Towards the end of 2021, Professor Chris Whitty was asked to name the historical or mythical figure he’d like to spend New Year’s Eve with. He plumped for "a Delphic oracle... able to give an accurate prediction of the future." An understandable choice perhaps, for a scientist presenting complex models to a media clamouring for cast-iron forecasts in place of probabilities.
But after two years of promises from politicians about a return to normality, is it any wonder that the public have grown sceptical of over-confidence? Arguably, we were already well on our way to prediction fatigue pre-Covid.
The scepticism was seeded by the shocks of the financial crisis, the Brexit vote and the election of Trump, all of which defied the predictions of seasoned pundits. Does this mean we should abandon efforts to peer into the year ahead? Quite the contrary. The task is to move away from false certainty, towards models which acknowledge that change is complex and inherently unpredictable.
During the height of the pandemic, Nesta pressed pause on its own predictions series after a decade. Back in 2010, we had begun curating a set of predictions from staff at the start of every year. Part early-warning system and part provocation, the series was both a vehicle for ideas about how the world could be as much as a tongue-in-cheek commentary about the problematic nature of prediction itself. Fast forward to 2022, and the predictions market is booming; every sector from agriculture to consumer goods now has its own set of forecasts. The Economist has even started to publish a meta-analysis to aggregate these predictions.
Predictions are undoubtedly a useful device when it comes to sparking debate, but they can also have the unintended effect of closing down possibilities – implying, for example, that the impact of a particular technology is a foregone conclusion rather than a process to be influenced by human choices. In this context, rather than generating more bombastic predictions, the bigger challenge is to distinguish the signal from the noise.
Not knowing the future doesn’t leave us passive, but puts the onus on us to be proactive in mapping it
Margaret Heffernan, author of 'Uncharted: How to Map the Future Together'
This year we have a different offering in place of predictions. With Future Signals we spotlight a series of data points, trends and technologies which provide a window into future possibilities across Nesta’s missions and beyond.
So what is a ‘signal’? Whilst one data point might constitute a weak signal of emergent change, multiple signals pointing in the same direction over time are suggestive of a wider trend. In essence, signals are the building blocks of any foresight exercise. In this respect the Future Signals series returns us to the first principles of foresight – with its emphasis on possible, plausible and preferable futures.
As you browse the 2022 collection, you’ll see that each piece is built upon a data point, insight, idea or shift in attitudes we’ve observed. Our authors offer up their interpretations of where this signal is heading.
Sometimes this might be a counter-intuitive take, for example Louise Bazalgette considers whether data on a recent rise in screen time could actually be good news, if ‘toddler tech’ is harnessed to enrich child development. Others interpret their signal as the canary down the mine. Jedd Cinnamon points us towards the long-term impact of families now struggling to access early years services in the wake of Covid-related closures.
Elsewhere, we’re finding evidence that formerly niche technologies are poised to make the leap to the mainstream. Olivier Usher and Haru Majengwa see advances in indoor agriculture as one route to cutting down on food miles. To tackle the challenge of making our homes more energy efficient, Karlis Kanders hails the rise of cutting edge technologies in the form of ‘retrofit robots’.

------

*Work instructions*
- 1) Condense the paragraph of the essay on forecasting that begins "During the height of the pandemic" into a shorter version that keeps its main facts.
- 2) Reproduce verbatim the part of the essay on forecasting that opens with the words containing "As you browse" and closes with "of Covid-related closures.".

------

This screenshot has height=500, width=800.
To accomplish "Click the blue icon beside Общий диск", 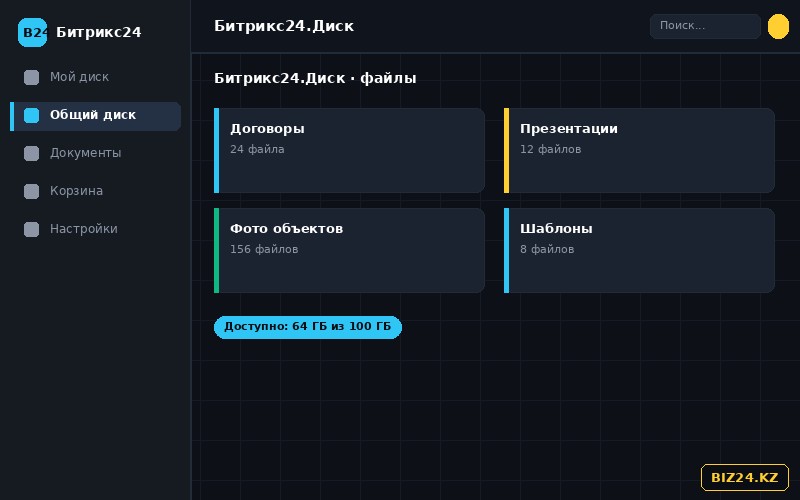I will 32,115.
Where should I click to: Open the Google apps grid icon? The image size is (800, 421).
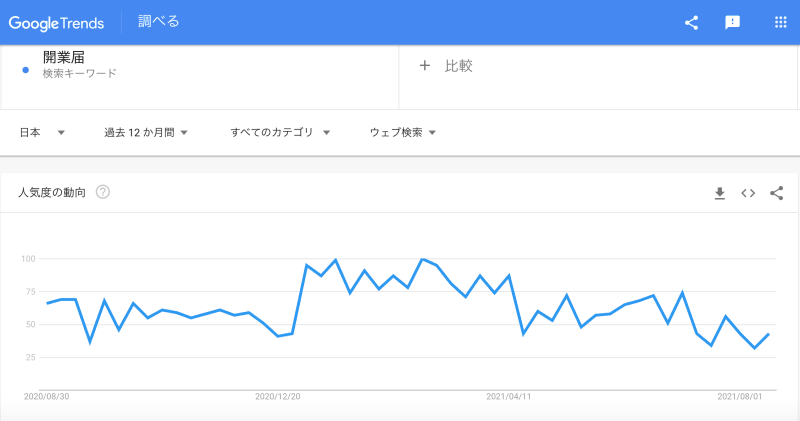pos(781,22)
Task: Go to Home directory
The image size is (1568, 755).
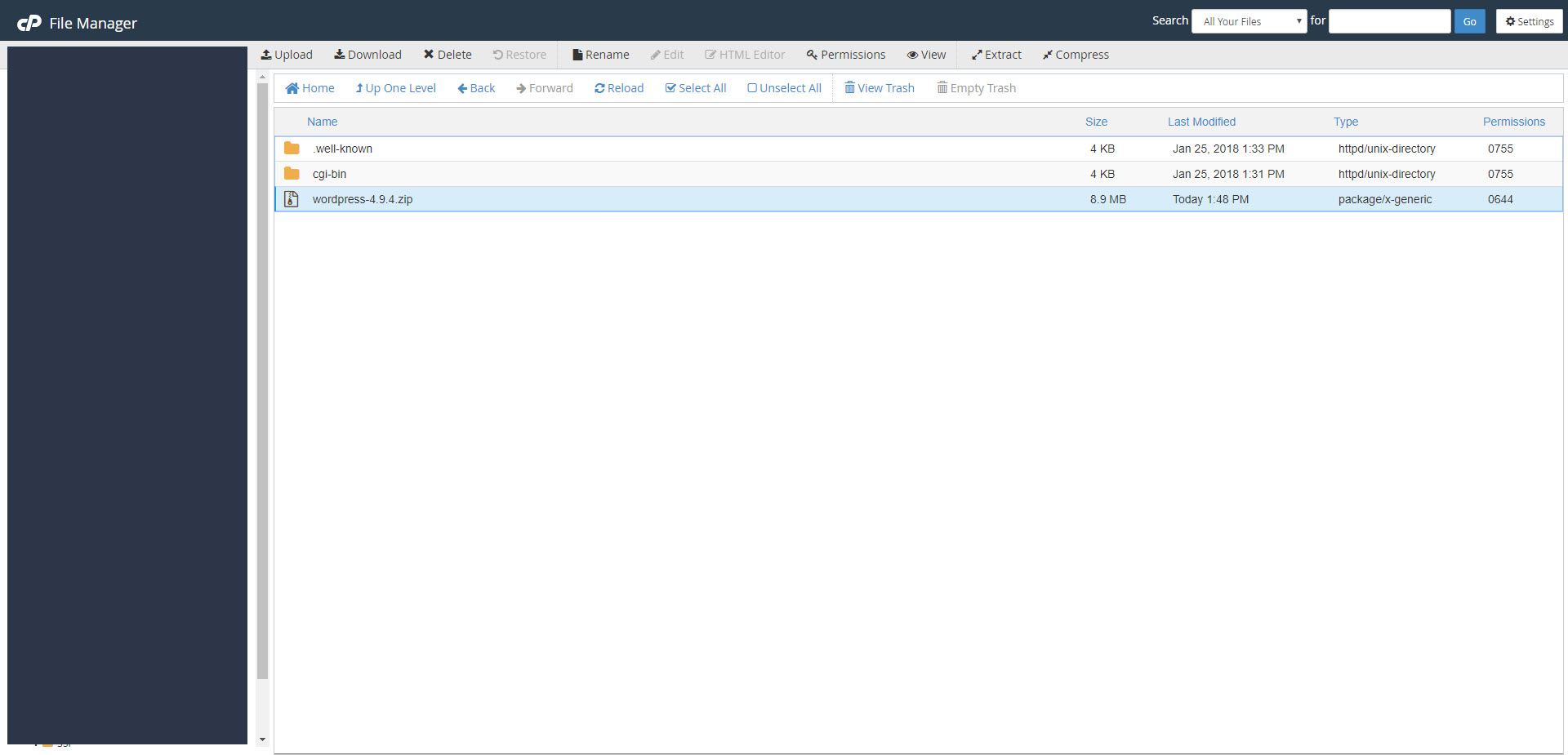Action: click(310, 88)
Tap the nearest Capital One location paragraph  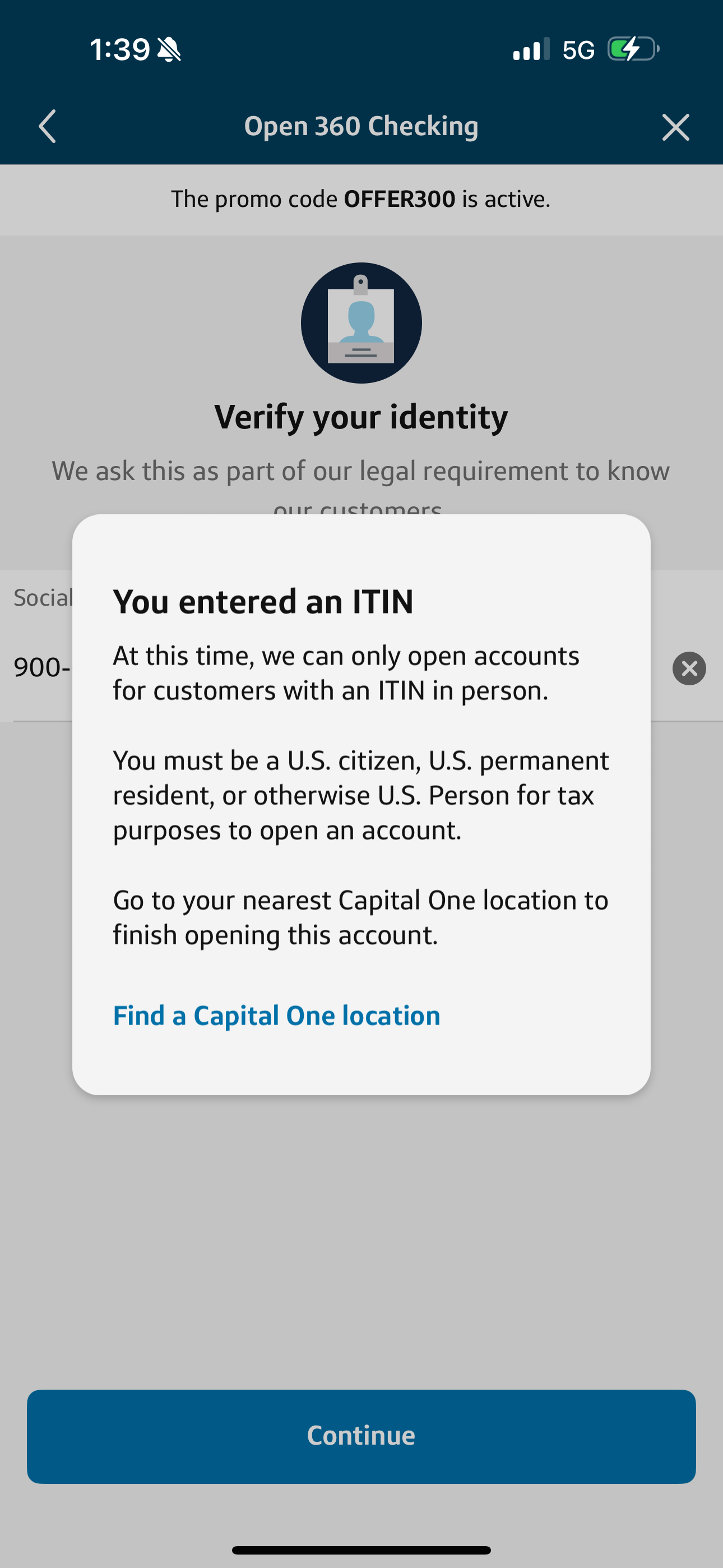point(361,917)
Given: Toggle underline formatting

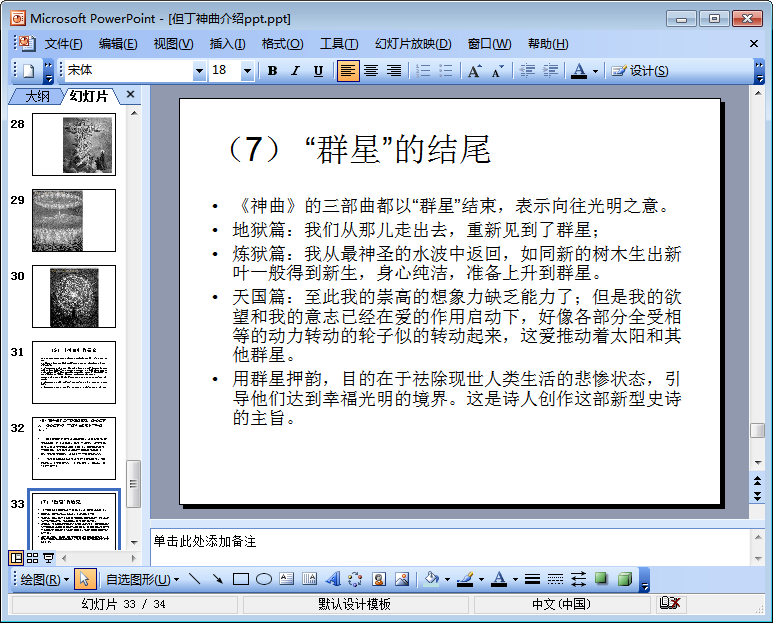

------

*Answers to the problems*
- 1) At the height of the pandemic, Nesta paused the predictions series it had run for a decade. Started in 2010, the series gathered staff predictions at the start of each year. It served both as an early-warning system and provocation and as a tongue-in-cheek commentary on prediction itself. By 2022 the predictions market is booming, with forecasts for every sector from agriculture to consumer goods, and The Economist now publishes a meta-analysis aggregating them.

- 2)
As you browse the 2022 collection, you’ll see that each piece is built upon a data point, insight, idea or shift in attitudes we’ve observed. Our authors offer up their interpretations of where this signal is heading.
Sometimes this might be a counter-intuitive take, for example Louise Bazalgette considers whether data on a recent rise in screen time could actually be good news, if ‘toddler tech’ is harnessed to enrich child development. Others interpret their signal as the canary down the mine. Jedd Cinnamon points us towards the long-term impact of families now struggling to access early years services in the wake of Covid-related closures.